Фешенебельный респектабельный «Донон» являлся излюбленным местом дружеских встреч русских писателей, художников, ученых, актеров и офицеров полков лейб-гвардии, сосредоточенных в Северной столице.

«Донон» являлся традиционным местом выпускных пирушек воспитанников элитарного Императорского училища правоведения.

История этого учебного заведения относит нас к 1835 году, когда наследники тайного советника Ивана Николаевича Некомева продали огромный особняк дворцового типа на набережной реки Фонтанки, 6, за 700 тыс. руб. ассигнациями принцу Петру Георгиевичу Ольденбургскому, мечтавшему устроить в нем Училище правоведения. В.П. Стасов, талантливый столичный зодчий, не только стал автором проекта перестройки приобретенного здания и приспособления его помещения для учебных целей, но и взял на себя роль контролера-наблюдателя в процессе его переделки.

5 декабря 1835 года в Петербурге состоялось торжественное открытие Императорского училища правоведения. Поступать в него имели право только сыновья потомственных дворян. Среди его многих выпускников оказались и российские: П.И. Чайковский, И.С. Аксаков, А.Н. Апухтин, В.В. Стасов и А.Н. Серов и многие другие.

Как правило, к ежегодному торжественному дню выпуска очередной партии юристов из стен Императорского училища на набережной Фонтанки, 6, в одном из залов ресторана «Донон» с утра сервировались праздничные столы с традиционной забористой «жженкой», представляющей собой «гремучую» смесь крепкого ароматного рома, вина, сахара и пряностей.

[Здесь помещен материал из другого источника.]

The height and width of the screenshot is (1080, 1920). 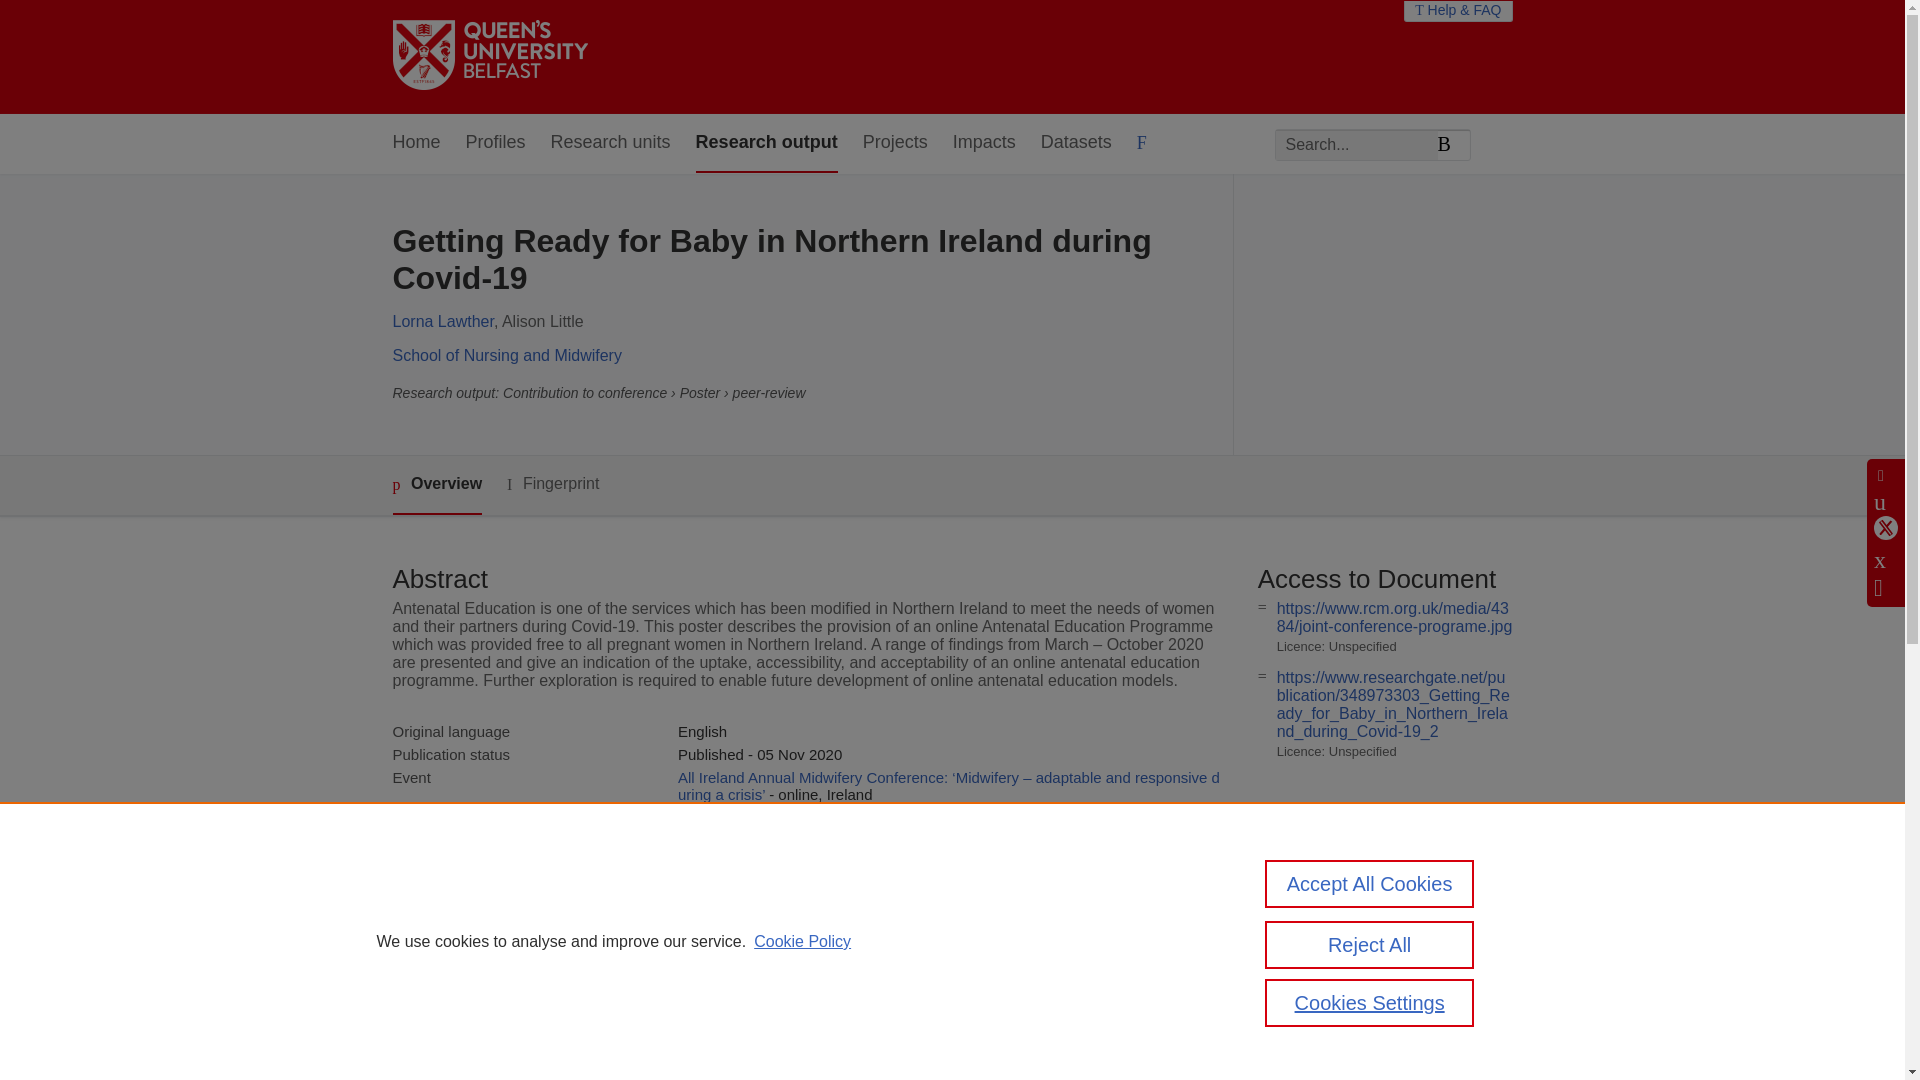 What do you see at coordinates (1076, 143) in the screenshot?
I see `Datasets` at bounding box center [1076, 143].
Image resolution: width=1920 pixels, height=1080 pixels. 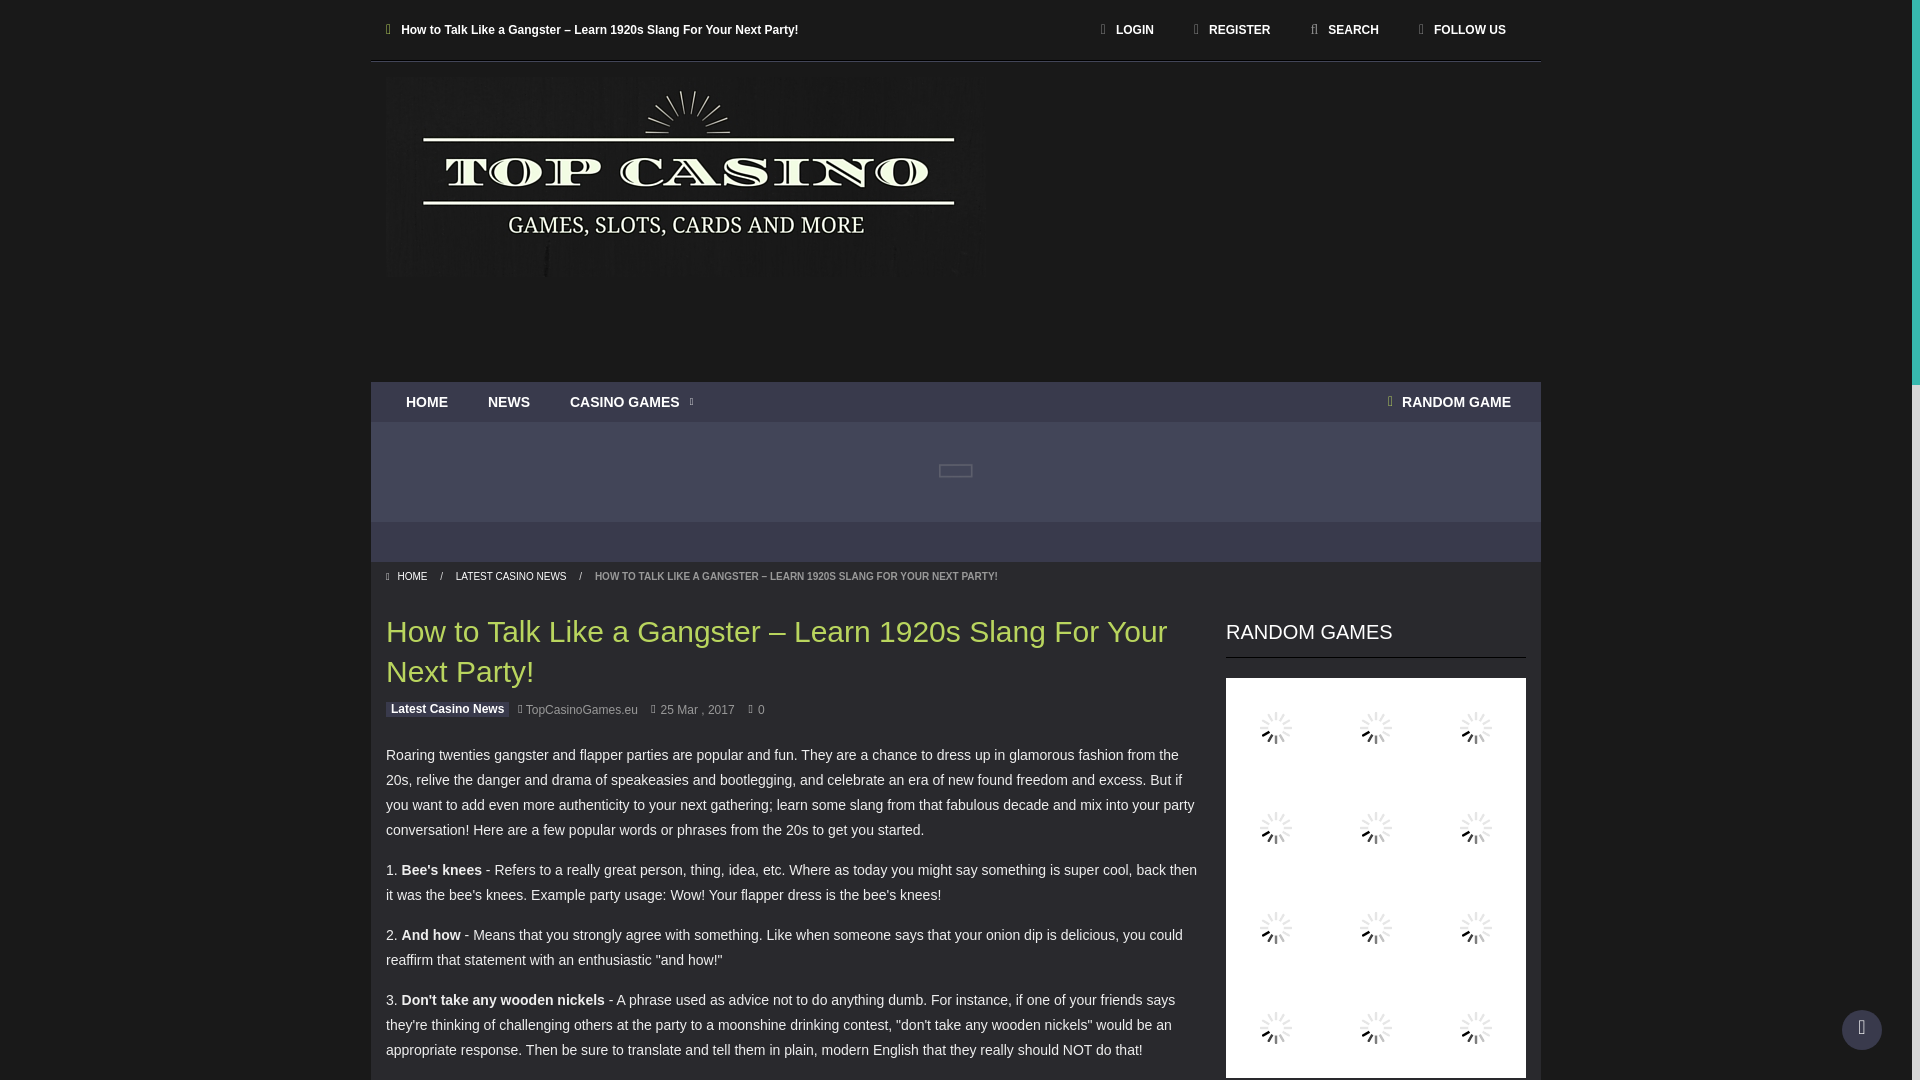 I want to click on SEARCH, so click(x=1344, y=29).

После каждого тоста смесь поджигалась.

Особенно нравился «Донон» писателям и поэтам, отмечающим в нем свои юбилеи, очередные выпуски новых романов или сборников стихов. Столичные литераторы в 1890-х годах единодушно даже учредили «дононовские субботы». В последнюю субботу каждого месяца они собирались в обеденном зале ресторана. Традиционная «перекличка» известных русский писателей у «Донона» обязательно протоколировалась очередным секретарем, заносившим записи этих гастрономических заседаний в заведенный «Альбом обедающих литераторов у „Донона“», – спичи, шутки, анекдоты, остроумные экспромты, язвительные куплеты вместе с литературными шаржами, дружескими карикатурами и мгновенными зарисовками застолья. Юрий Лазаревич Алянский в своей книге «Увеселительные заведения старого Петербурга» (2003 г.) предположил, что на страницы подобного «субботнего» обеденного литературного альбома мог попасть куплет модной в те годы популярной «шансонетки»:

Я – красотка полусвета,Бар «Донона» – вот мой дом.Постоянно я согретаПляской, страстью и вином.

Побывавшие на традиционных «субботниках у Донона» литераторы позже в своих воспоминаниях с восторгом описывали приятные часы досуга в уютном фешенебельном ресторане на Мойке. А иные даже включали эпизоды из литературных обедов в свои произведения.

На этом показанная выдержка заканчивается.